Task material: Begin
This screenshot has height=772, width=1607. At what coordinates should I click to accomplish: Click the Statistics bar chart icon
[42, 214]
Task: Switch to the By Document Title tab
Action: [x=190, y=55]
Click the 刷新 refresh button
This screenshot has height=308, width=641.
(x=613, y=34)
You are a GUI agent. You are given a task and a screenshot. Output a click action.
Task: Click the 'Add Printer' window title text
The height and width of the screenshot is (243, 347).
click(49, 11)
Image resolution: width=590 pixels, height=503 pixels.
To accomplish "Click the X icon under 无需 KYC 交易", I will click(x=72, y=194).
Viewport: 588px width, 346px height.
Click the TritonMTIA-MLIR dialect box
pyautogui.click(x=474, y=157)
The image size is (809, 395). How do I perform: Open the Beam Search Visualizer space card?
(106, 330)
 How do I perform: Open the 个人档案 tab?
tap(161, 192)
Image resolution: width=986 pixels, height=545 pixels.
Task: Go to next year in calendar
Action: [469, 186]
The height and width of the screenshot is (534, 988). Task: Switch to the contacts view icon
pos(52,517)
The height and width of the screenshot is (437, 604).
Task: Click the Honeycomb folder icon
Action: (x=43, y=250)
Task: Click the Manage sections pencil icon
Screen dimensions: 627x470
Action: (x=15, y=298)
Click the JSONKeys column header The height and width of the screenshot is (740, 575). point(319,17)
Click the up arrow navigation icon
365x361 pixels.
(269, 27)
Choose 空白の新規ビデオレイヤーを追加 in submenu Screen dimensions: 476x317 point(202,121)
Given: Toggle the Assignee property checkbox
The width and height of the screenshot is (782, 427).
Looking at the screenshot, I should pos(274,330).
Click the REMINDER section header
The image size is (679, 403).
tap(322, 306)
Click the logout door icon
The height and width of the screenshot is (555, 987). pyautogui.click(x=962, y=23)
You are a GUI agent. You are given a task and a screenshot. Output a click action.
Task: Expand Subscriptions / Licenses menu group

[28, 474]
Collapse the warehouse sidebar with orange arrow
Task material: End
Your instructions: Return, exactly as written, the "The height and width of the screenshot is (243, 347)." line and each line after it through the end of the listing above.

Exercise solution:
The height and width of the screenshot is (243, 347).
click(49, 11)
Image resolution: width=590 pixels, height=503 pixels.
To accomplish "Click the X icon under 无需 KYC 交易", I will click(x=72, y=194).
Viewport: 588px width, 346px height.
Click the TritonMTIA-MLIR dialect box
pyautogui.click(x=474, y=157)
The image size is (809, 395). How do I perform: Open the Beam Search Visualizer space card?
(106, 330)
 How do I perform: Open the 个人档案 tab?
tap(161, 192)
Image resolution: width=986 pixels, height=545 pixels.
Task: Go to next year in calendar
Action: [469, 186]
The height and width of the screenshot is (534, 988). Task: Switch to the contacts view icon
pos(52,517)
The height and width of the screenshot is (437, 604).
Task: Click the Honeycomb folder icon
Action: (x=43, y=250)
Task: Click the Manage sections pencil icon
Screen dimensions: 627x470
Action: (x=15, y=298)
Click the JSONKeys column header The height and width of the screenshot is (740, 575). point(319,17)
Click the up arrow navigation icon
365x361 pixels.
(269, 27)
Choose 空白の新規ビデオレイヤーを追加 in submenu Screen dimensions: 476x317 point(202,121)
Given: Toggle the Assignee property checkbox
The width and height of the screenshot is (782, 427).
Looking at the screenshot, I should pos(274,330).
Click the REMINDER section header
The image size is (679, 403).
tap(322, 306)
Click the logout door icon
The height and width of the screenshot is (555, 987). pyautogui.click(x=962, y=23)
You are a GUI agent. You are given a task and a screenshot. Output a click action.
Task: Expand Subscriptions / Licenses menu group

[28, 474]
Collapse the warehouse sidebar with orange arrow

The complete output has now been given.